The boy is standing there. How is he to weep when the horror is so great it mutes him? How should he weep when his chest is so constricted that tears cannot come out?

The dog’s whining is everywhere. Anywhere but under the bell that isolates the boy. He keeps swallowing, but he doesn’t cry. Although he wants to. This time he truly wants to because then the man would finally kill him. What is he supposed to do without Blacky?

Yes, yesterday he still wanted to run away, but he would have come for Blacky at some point. He had promised him that. So he took the key. For the first time, the man forgot to lock away the key for the back door before the boy was locked in the closet. The boy pocketed it, and when the man was in the bathroom, he used it. He unlocked it and ran through the yard. Running, running, he doesn’t remember much more, he can’t remember.

The man punches Blacky in the muzzle, yells for him to shut up. A thin thread of blood drips from Blacky’s lips, but he no longer whines. He just looks at the boy, but the boy can’t help him.

He will be alone again when Blacky is gone. It will be like before. His heart grows so heavy he feels like it’s going to fall out of his body. No, the boy can’t do it, he can’t stand it. Help me! He cries silently, not knowing who is to come. But suddenly there is a glowing red fog inside him.

“Step aside,” says a deep, unfamiliar voice. It comes out of the fog and the boy feels like he’s being pushed out of himself and someone else is stepping in his place.

He’s in the dark again. In this lonely silence of death. In a place without time. He could be in the coffin, he could be in the forest, he could be in the slums, he doesn’t know. He wants to scream, but he is mute. He just listens.

Wasn’t there something? Very quiet in the background? If he breathes shallowly, he can hear it. Yes, there is a voice. It somehow reminds him of the blue of bluebells. Of vastness, of the sky. He knows that voice; it whispers as if not wanting to wake him. He cannot move, but his mind follows the words. They are like wings that carry him to a better place. For a moment, he lets himself be carried away, forgets everything that was.

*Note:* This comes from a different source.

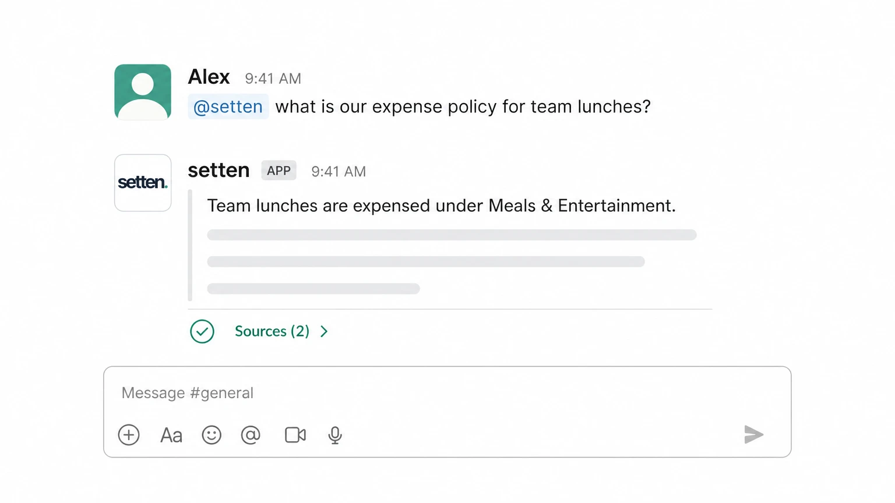Toggle text formatting with Aa icon
895x503 pixels.
171,435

Coolness caresses my face. Birds are chirping all around me and a woodpecker is hammering somewhere. I blink a few times as if to focus my vision. The branch of a spruce bobs up and down in front of my face looking like a dark green fan. Dazed, I straighten up and try to wipe my eyes with my hand when raw pain shoots through my wrist.

Only then do I recall what happened: I had a flash and chained myself. But then it was twilight, now it’s daylight. Early in the morning. My heart skips a beat.

What did I do with Lou?

Where is she?

Stiff, I get up and take a few steps toward the motorhome. Luckily, I spot Lou right away. She is not lying under the RV as I told her, but sitting against the side. She looks as awful as I feel. Frozen, wet, and neglected, but she seems fine otherwise.